MRI may be useful in non-urgent cases for surgical planning when diagnosis is equivocal or cases of abnormal uterine anatomy due to the ability to visualize the entire uterus and to identify the site of implantation, the relation of the gestational sac to myometrial tissue, and any associated hemoperitoneum or myometrial defect [3,7,8]. An uninterrupted junctional zone separating the endometrium from the gestational sac on MRI can confirm the diagnosis [8]. The condition can also be seen on CT, most often as an incidental discovery, which may show a ring-enhancing mass in the area of the uterine horn adjacent to the uterine fundus, and potentially myometrium partially surrounding the gestational sac [8].
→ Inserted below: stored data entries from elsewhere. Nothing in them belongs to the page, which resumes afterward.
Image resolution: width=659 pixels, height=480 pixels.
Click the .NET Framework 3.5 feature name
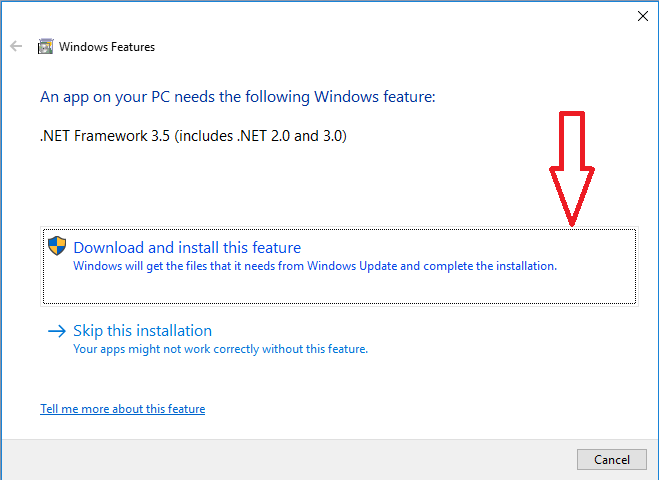pyautogui.click(x=105, y=135)
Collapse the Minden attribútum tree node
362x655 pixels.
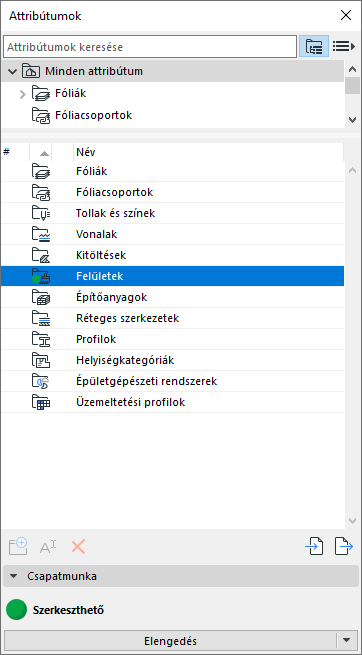(x=13, y=71)
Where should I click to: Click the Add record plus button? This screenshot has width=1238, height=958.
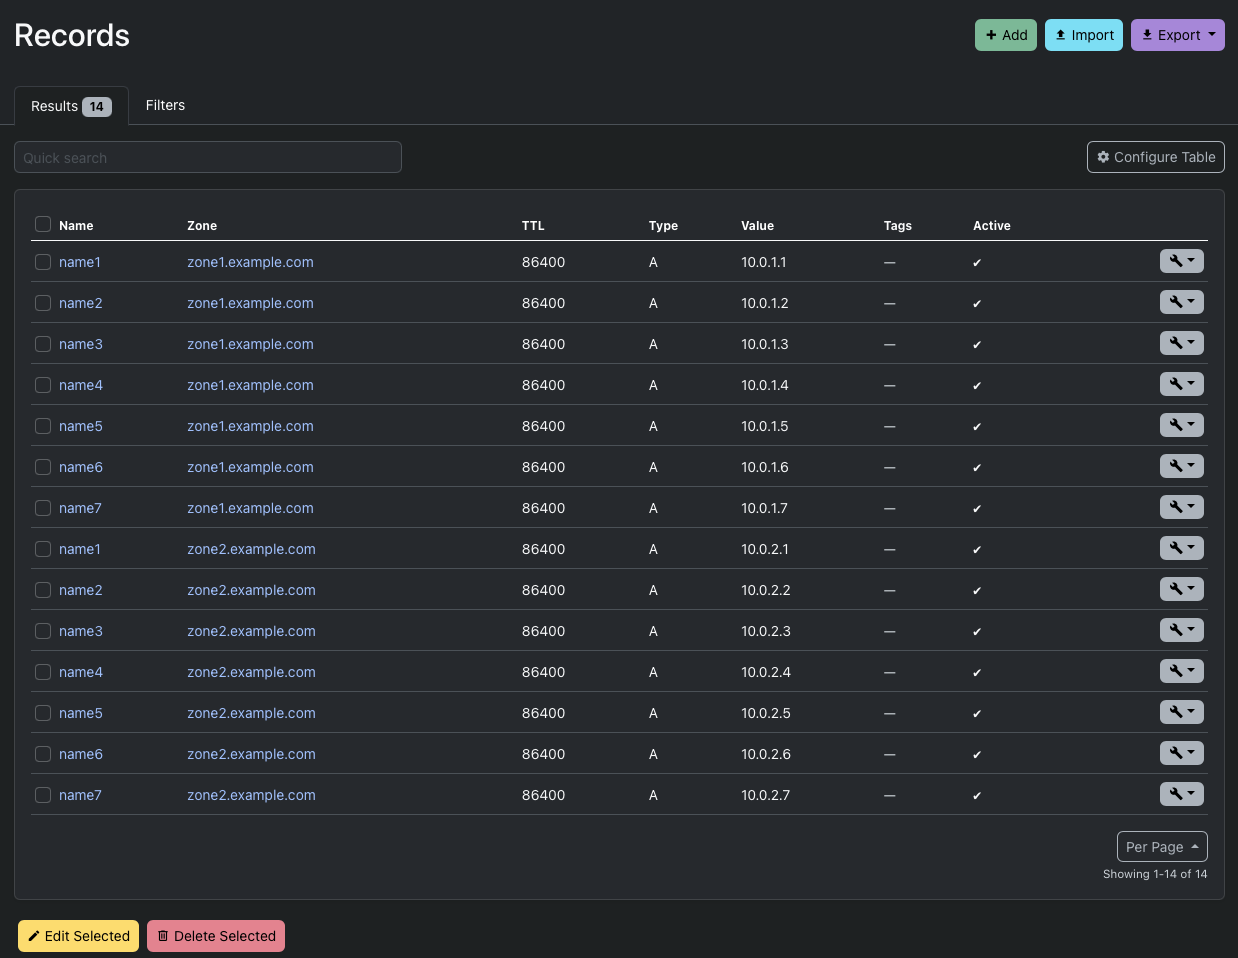click(x=1005, y=35)
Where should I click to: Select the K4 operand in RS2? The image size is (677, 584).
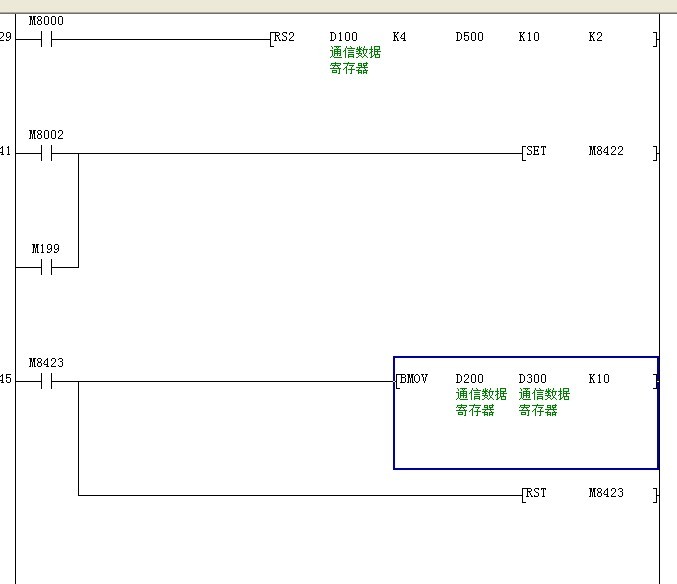(399, 37)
Our case presented difficulty in interstitial localization on both ultrasound and MRI imaging modalities, with the advanced gestational age and size being the chief contributing factor to this ambiguity. The gestational sac appeared extrauterine on imaging, negating the usefulness of an endo-myometrial mantle measurement on ultrasound or uninterrupted junctional zone finding on MRI. An “interstitial line sign” extending from the endometrial canal was also absent on ultrasound. The substantial size of the gestational sac and the lack of “claw sign,” or partial envelopment from the primary structure, suggested the ectopic pregnancy was not ovarian in origin, however its specific implantation site could not be definitely determined on imaging.
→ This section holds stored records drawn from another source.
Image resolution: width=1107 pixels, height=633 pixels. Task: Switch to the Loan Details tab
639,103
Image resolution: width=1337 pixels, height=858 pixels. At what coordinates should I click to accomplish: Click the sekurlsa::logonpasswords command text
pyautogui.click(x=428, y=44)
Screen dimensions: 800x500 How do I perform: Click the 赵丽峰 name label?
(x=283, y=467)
Early presentations of IEP may be mistaken for intrauterine pregnancy, but more often possess imaging hallmarks helpful in distinguishing between the two entities. Late presentations of IEP may be more obviously extrauterine but lose the imaging characteristics indicating its interstitial source. Radiologists should be aware of IEP as a differential diagnosis for late ectopic gestations without conclusive origin and work within a multidisciplinary team for efficient patient management.
Management options depend on hemodynamic stability, gestational size, and whether rupture has occurred [1,2,3,9,10]. Early, unruptured cases may be treated using systemic or local methotrexate (success rates up to 90% under optimal criteria), with priority given to surgical management (cornual wedge resection, cornuostomy, or salpingectomy) if medical treatment fails or if rupture occurs [10]. Conservative, fertility-sparing approaches are possible in select cases, but standard surgical intervention remains crucial for emergencies [10]. The prognosis depends heavily on the timing of diagnosis and intervention; intervention before rupture reduces morbidity, and follow-up is indicated as there is risk of recurrence subsequent pregnancies [2,9].
4. Conclusions
IEP is a rare radiologic diagnosis associated with high maternal mortality. Delay in presentation contributes to poor diagnostic localization and increased maternal risk. Familiarity with its presentation and imaging features improves timely recognition and optimizes outcomes.